1/(94*10^-9)=(1.096*10^7)((1/(n^2))-1) n=non-sensical

 

[hutchphd]

The observed frequency will be less than the emitted frequency because the galaxy is receding.

 

[PeroK]

Yes, I have done this. I found the f(obs) = (5.1189*10^14)hz
and then I "un-shifted" to find the f(source)=(3.19675*10^15)hz
which gave me lambda=94nm for the source light, but when I use the Rydberg equation from there I get a nonsense answer. Sorry, but can someone check if the problem has an answer that works?

1/(94*10^-9)=(1.096*10^7)((1/(n^2))-1) n=non-sensical

Why not do the calculation in $eV$? The ground state of hydrogen is $-13.6eV$ and the nth state has energy $-\frac{13.6}{n^2}eV$.

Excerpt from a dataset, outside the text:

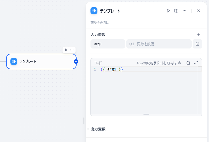Viewport: 209px width, 142px height.
Task: Add a new input variable with plus icon
Action: click(x=199, y=35)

And, yes, I do get a whole number answer (without converting to photon frequency or wavelength).

 

[rude man]

Yes, I have done this. I found the f(obs) = (5.1189*10^14)hz
and then I "un-shifted" to find the f(source)=(3.19675*10^15)hz

So far, so good.
Now, sticking to frequency, what is the ratio of energies of the photon as generated and as seen on Earth?
What is the energy of the photon as generated?
Solve for n.